US process patent given to Keratec for wool extract

By Clarisse Douaud

- Last updated on GMT

Related tags Protein

Keratec announced it has received a US patent covering its
manufacturing process for extracting keratin from sheep's wool.

Together with its US-based partner, Keraplast Technologies, Keratec has worldwide rights for using the keratin extracted in its New Zealand laboratories for use in medical applications. However, the company also develops and manufactures keratin-based biomedical, industrial and consumer products. The current patent covers the Keratec's functional keratin range of manufacturing technology – a regulatory umbrella for the keratin-extraction step used in many of the company's products and technologies. "Having our manufacturing processes fully protected is an important part of advancing closer to market with several ranges of functional keratin products and technologies in the United States,"​ said Keratec CEO Bruce Foulds.

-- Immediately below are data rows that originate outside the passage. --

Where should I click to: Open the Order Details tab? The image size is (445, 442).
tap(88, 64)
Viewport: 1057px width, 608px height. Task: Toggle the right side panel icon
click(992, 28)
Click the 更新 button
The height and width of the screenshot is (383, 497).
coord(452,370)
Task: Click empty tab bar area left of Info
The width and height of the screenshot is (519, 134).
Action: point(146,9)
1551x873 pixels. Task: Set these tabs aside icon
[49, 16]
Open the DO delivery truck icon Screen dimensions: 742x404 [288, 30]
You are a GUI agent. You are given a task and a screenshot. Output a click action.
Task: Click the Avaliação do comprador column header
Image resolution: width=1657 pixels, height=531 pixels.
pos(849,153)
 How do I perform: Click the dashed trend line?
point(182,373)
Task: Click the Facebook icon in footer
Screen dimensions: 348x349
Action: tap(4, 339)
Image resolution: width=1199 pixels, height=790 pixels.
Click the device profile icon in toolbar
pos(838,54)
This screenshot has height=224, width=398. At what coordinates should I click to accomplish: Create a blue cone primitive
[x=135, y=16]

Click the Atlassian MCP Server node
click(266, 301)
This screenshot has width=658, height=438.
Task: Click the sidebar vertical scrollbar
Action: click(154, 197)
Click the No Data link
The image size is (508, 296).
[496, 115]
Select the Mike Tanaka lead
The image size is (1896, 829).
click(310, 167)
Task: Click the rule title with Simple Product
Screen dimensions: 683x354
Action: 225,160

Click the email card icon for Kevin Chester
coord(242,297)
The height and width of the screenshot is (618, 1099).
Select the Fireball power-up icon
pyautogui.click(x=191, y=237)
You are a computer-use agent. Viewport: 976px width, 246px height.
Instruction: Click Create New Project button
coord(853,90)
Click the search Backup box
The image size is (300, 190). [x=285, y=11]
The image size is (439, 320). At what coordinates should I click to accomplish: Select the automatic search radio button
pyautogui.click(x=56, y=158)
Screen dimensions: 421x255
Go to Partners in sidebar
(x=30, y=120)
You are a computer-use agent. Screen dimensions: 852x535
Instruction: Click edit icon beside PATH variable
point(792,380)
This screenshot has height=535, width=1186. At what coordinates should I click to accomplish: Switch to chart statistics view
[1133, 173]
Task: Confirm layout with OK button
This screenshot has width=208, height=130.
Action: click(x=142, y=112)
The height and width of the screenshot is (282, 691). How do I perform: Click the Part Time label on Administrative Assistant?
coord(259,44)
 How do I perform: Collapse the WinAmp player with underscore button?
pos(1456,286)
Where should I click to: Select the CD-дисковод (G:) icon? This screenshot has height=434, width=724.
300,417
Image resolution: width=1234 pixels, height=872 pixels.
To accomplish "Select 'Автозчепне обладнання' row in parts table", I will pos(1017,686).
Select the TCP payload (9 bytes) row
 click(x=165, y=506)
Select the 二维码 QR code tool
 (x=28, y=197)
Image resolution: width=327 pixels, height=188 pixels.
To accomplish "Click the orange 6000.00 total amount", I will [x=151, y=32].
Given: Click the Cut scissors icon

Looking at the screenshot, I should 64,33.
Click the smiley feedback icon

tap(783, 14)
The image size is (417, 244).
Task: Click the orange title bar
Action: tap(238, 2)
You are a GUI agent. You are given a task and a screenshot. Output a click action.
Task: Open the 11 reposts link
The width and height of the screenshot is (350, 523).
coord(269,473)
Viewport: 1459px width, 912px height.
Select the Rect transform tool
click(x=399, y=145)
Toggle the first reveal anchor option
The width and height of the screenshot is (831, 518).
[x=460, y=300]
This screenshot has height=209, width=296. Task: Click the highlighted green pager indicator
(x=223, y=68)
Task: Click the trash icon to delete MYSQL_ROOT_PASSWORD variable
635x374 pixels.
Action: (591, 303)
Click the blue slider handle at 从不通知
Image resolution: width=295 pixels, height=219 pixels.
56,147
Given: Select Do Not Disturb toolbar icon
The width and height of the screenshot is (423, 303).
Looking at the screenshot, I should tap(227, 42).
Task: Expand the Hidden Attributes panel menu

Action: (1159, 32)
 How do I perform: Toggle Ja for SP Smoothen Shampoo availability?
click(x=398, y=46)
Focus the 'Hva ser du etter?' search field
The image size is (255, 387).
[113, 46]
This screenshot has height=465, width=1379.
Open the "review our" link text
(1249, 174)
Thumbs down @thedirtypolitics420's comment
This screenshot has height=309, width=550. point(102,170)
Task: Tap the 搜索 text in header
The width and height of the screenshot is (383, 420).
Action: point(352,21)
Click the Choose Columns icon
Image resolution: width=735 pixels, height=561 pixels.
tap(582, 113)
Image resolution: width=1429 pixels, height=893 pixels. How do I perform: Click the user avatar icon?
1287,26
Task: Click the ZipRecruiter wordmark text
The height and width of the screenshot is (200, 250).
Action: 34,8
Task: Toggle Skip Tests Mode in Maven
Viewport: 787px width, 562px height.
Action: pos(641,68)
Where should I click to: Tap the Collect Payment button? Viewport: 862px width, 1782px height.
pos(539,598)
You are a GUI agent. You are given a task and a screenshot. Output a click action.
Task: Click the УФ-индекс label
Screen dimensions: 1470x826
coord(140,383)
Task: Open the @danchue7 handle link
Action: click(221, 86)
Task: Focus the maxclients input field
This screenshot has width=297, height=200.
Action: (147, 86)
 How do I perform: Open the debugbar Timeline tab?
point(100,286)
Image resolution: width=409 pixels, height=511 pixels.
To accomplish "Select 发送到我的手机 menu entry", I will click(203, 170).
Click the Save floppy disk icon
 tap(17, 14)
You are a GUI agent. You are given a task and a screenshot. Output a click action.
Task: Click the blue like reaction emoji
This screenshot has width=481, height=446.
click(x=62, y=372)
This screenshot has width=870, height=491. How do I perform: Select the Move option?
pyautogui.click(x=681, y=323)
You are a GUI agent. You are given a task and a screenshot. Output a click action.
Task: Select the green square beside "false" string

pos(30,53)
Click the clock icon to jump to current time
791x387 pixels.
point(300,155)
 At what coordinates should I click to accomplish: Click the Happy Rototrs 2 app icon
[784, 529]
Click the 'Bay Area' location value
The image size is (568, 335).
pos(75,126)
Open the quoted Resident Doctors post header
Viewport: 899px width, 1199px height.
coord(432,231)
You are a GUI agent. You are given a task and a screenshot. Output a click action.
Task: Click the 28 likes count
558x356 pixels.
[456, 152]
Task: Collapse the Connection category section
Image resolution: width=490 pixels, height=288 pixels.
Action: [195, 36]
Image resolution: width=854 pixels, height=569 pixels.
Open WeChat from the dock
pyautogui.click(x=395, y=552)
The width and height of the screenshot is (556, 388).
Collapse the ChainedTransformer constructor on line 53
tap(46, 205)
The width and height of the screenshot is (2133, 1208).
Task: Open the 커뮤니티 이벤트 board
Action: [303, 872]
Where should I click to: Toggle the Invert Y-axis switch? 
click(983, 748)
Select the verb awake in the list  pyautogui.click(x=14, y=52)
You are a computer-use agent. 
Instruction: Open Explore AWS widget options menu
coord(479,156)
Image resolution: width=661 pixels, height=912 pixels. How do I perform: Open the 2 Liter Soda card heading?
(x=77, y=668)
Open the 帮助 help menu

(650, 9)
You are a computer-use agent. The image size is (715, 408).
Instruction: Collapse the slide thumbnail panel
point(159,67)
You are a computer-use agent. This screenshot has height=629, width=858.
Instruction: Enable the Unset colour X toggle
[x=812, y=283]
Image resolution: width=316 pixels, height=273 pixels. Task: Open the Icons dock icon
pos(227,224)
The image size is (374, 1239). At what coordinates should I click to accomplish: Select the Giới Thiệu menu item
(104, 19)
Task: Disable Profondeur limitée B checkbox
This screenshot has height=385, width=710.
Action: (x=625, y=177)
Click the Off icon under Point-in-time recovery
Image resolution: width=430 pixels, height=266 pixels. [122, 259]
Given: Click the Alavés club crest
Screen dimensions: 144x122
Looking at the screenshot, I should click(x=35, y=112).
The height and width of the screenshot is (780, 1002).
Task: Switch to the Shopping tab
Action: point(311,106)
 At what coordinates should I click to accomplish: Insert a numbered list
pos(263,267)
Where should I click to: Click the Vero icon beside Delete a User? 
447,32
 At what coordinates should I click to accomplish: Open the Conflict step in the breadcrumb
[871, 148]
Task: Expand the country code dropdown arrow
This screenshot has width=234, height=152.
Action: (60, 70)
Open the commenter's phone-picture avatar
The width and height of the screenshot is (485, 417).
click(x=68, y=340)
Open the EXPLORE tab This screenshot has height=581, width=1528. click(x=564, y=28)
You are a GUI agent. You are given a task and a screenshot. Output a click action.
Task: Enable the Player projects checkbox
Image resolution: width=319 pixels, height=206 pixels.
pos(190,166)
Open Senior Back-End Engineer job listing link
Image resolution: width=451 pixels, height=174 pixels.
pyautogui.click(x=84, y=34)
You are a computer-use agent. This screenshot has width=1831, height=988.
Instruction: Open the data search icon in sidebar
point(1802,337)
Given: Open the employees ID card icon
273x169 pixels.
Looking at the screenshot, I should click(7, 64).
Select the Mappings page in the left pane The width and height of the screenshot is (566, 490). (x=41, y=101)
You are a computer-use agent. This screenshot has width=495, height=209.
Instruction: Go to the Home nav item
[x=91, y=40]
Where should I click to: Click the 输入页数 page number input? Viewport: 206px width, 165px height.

The patent (US patent 7,148,327) covers the production of soluble keratin derivatives and also makes mention of the mild nature of the process. "The process is economically and environmentally acceptable by virtue of the cost of reagents that are used, and the recycling of some of those reagents, and is suitable for the production of soluble proteins on a large scale,"​ said the patent. Keratin is the main constituent in skin, hair and nails. Normally non-soluble, the New Zealand biotech company has developed a method for extracting the structural protein from wool in a soluble, digestible form by separating wool fiber into its keratin parts without destroying them. The first supplement ingredient based on this technology – Cynatine FLX – was launched in 2005 and uses a keratin constituent with an amino acid profile that has been shown in pre-clinical tests to play a role in joint health. The company claims Cynergy can improve skin elasticity, hydration and skin cell antioxidant activity, and that this is backed by human data. The process protected by the patent includes using oxidative sulfitolysis followed by a second stage of 'mild conditions' to extract the soluble protein. The soluble keratin proteins are fractionated into the S-sulfonated keratin intermediate filament proteins and S-sulfonated keratin high sulfur proteins. The biologic material manufacturing patent group is one of seven patent groups being pursued by the company.